And the 2011 winner is...


There were many excellent entries this year, with particular credit going to J Griffin for Coffee with the Queen of Sheba and M Jaques for Final Frontier. Has there been a more intriguing opening than the latter’s: “It’s a jawbone, the crunch beneath my hiking boot”?

However, for me the clear winner is S Clark, with a wonderful snapshot of life on the road entitled Highway 14 Revisited. Lyrical and understated, there is so much to like in Highway 14 Revisited, it’s hard to know where to begin. An intriguing tale of a chance encounter while cycling across America, the piece fair sings with poetry, such as this description of the sky, “a thick pewter that sank onto the horizon and trawled through the valley, scooping everything into its windy influence.”

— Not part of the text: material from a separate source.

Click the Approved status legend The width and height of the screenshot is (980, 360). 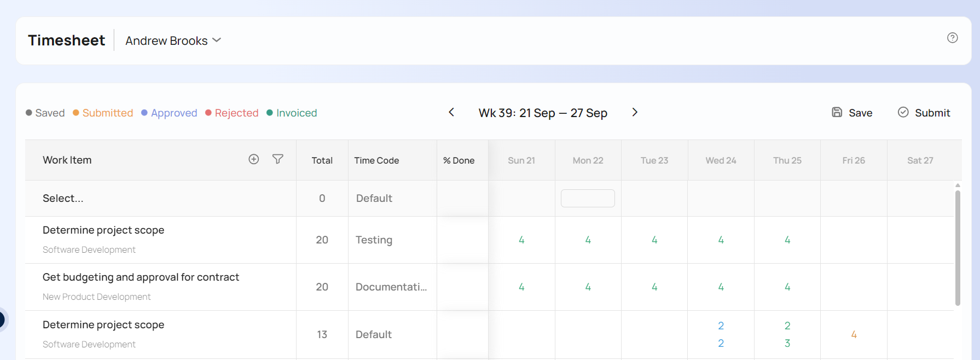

Where travel writing can so often disappear up its own descriptive backside, however, Clark doesn’t just describe events, but also interprets them. In particular, I loved the following passage, which surely chimes with anyone who’s ever carried a backpack: “He glared. It was a moment, like so many travel moments—when the taxi driver detours down a deserted street, when skulkers linger around your campsite as you’re about to leave — when all good options close and you simply have to take the situation as it is.”

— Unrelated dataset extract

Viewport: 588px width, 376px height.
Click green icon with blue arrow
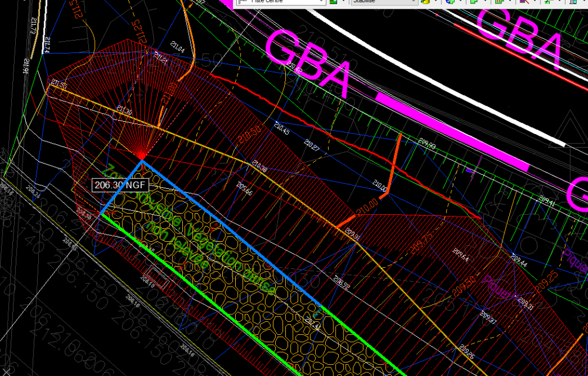(x=450, y=2)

As for Clark’s prose, it is wonderfully stripped back, as spare as the Shell Canyon prairies it describes. Less here is so much more, a few simple words speaking volumes. “We talked, which is to say I mostly listened,” observes Clark, telling very little, but still somehow saying it all. Similarly, Clark’s description of the man is brilliantly, minutely observed, a whole life story hinted at in one telling sentence: “He was a greyed redhead with pale eyes hazed to an allergic pink—he’d spent the afternoon clearing rabbit brush.”

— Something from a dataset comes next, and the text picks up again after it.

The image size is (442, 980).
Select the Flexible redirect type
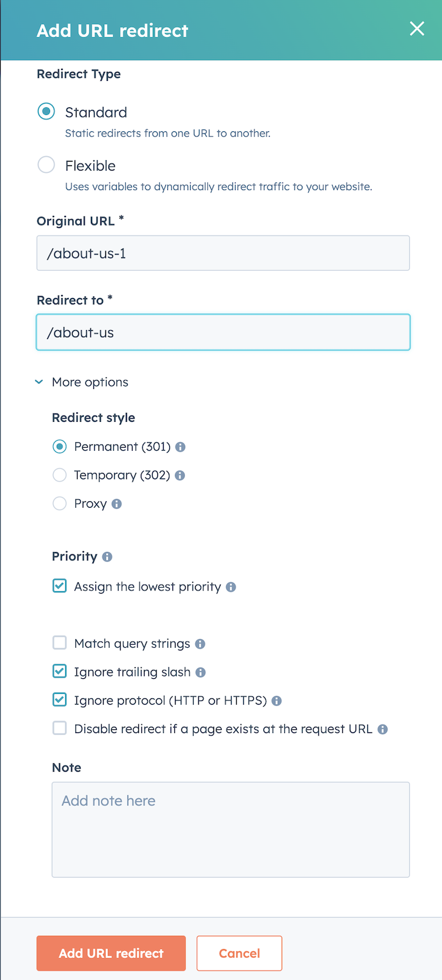[x=45, y=164]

Ultimately, however, what I really loved about this piece is just how hazily it is sketched: things are hinted at, rather than just spelt out, and the picture painted is all the more vivid, moody, poignant and intriguing for it. By the time I got to the last sentence – ““I don’t know if this was good thing, or in the end a very bad thing for me,” he said. “But I’m glad you came to my door.”" – I was hooked. Had there been romance? Why was the man so ambivalent? Either way, I was in, and desperate to know more. As a reader, you can’t ask for more.

Jeremy Lazell

Comments from S Clark

The 1,500 dollars is going to my next adventure down the Colorado River through the Grand Canyon. On my bike trip I was following Lewis and Clark's route across North America, and this trip is tribute to John W. Powell's descent down the Grand. The money came just in time to make the next adventure possible. Thanks so much!